Verna and other members of the Nlaka’pamux Arts Council have made and collected more than 900 comfort quilts for communities affected by wildfires near Ashcroft and Lytton and flooding along the Nicola River. She has also been an active member of her community's Housing Committee and the Liaison Committee working with the Highland Valley Copper Mine extension proposal that involves reclamation of homelands and critical water sources lost when the mine was first established.
'Big mouth, little pond'
“My Indigenous name is Pepeyla, which means frog or frog woman, and I always introduce myself as, ‘My name is Pepeyla—big mouth, little pond.’ I do have a big voice and it started in my days at residential school. I was always vocal, got myself into a lot of trouble because of it, but they made me the leader of the drill team… and then I was a Parade Square Sergeant Major when I was in the Canadian Forces Reserves for 16 years.”
Time at UVic
“Nancy Turner was my mentor when I was taking her courses and it helped me recall a lot of the traditional knowledge that I learned from my grandparents… the times I spent with my grandmother, the journeys I took with my grandparents, the things I could remember learning at a very young age before I had been sent away to the residential school. A lot of those memories were brought back in learning, and then I was able to contribute some of my knowledge to the class as well.”
Lending a voice
“I think most of us who have gone through the Rez school system, there's PTSD, so there's always a mental-health issue, and I still struggle with that. I have what they call catastrophizing that happens randomly and has no basis in reality, but I try to keep as busy as possible. If I'm not quilting, I'm reading or I'm doing something else—getting involved in community and international organizations where I feel I have a strong voice… I'm not afraid to challenge or support some of these international issues that come up, especially where Indigenous people are concerned.”
Grandmother's knowledge
“I keep harking back to my grandmother's knowledge. She didn't speak English very well. She couldn't write, but her depth of knowledge was incredible. Sometimes I say to people, I missed out on an incredible education from my grandparents because I was sent away to residential school. I wish I had one sixteenth of knowledge that my grandmother had… She knew all the medicines and how to cure things. One time when I was about five, I was thinking I was being helpful and going out to chop kindling for her, and I ended up chopping my foot instead, and she stayed very calm. She bandaged me up and she took the bandage off a little while later and it started to infect. She always kept a tobacco can full of pine pitch and it turned gummy and she would chew that—the saliva is also very medicinally based… She put it in a clean cloth, put it on the wound, wrapped it up. A couple of days later she took it off and the infection was gone. So that stuck with me forever, and I still use that method whenever I can. In addition, these memories of times spent with my grandparents prompted me to become more active in defending Indigenous food sovereignty along with food security.”
Speed round...
A mantra that I follow: Be persistent.
One food I can’t resist: My traditional salmon.

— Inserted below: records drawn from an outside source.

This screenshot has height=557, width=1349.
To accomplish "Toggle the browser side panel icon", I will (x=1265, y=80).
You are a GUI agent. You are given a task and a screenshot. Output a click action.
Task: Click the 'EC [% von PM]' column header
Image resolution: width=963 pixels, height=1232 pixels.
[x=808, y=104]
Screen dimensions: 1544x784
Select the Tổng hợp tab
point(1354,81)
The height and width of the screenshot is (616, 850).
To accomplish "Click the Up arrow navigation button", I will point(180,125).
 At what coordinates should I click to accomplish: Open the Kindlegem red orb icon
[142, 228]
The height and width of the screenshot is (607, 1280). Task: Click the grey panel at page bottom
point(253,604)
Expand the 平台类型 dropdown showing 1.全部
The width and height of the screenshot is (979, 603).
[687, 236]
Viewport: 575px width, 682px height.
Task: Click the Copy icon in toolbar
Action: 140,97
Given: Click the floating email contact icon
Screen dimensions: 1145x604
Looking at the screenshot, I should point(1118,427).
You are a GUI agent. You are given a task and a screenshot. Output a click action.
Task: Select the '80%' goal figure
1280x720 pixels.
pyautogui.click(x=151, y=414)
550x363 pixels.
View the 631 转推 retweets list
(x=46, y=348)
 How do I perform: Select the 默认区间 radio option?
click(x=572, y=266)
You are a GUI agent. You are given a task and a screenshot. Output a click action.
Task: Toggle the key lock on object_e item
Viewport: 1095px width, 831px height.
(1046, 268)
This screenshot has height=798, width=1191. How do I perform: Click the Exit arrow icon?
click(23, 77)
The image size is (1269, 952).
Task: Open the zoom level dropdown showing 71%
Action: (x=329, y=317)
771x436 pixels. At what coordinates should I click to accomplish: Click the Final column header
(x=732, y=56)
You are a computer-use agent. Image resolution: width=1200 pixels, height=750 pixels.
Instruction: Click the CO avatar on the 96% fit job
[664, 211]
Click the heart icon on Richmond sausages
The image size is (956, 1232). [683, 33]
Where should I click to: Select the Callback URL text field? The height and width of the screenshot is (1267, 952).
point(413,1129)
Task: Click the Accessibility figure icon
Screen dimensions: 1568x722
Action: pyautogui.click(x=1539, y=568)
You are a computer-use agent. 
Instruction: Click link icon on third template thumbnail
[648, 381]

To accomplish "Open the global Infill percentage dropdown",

The last concert I attended: Elton John, and then every summer we have music in the park here in Kamloops.
My favourite place to travel: I've travelled extensively. Morocco was the most recent, but we've been to Peru and Bhutan. Bhutan was probably the most fascinating, the most difficult to get into.
My go-to karaoke song: I tried once, and it was absolutely horrific. I sang k.d. lang's ‘Big Boned Gal.’
Something that brings me joy: A finished quilt and a foot rub. My husband gives me a foot rub every other night because I'm diabetic, so it really helps. I just finished a big quilt for my son and his wife and shipped it out, and I said, ‘I'm so glad to get this thing out of my house.’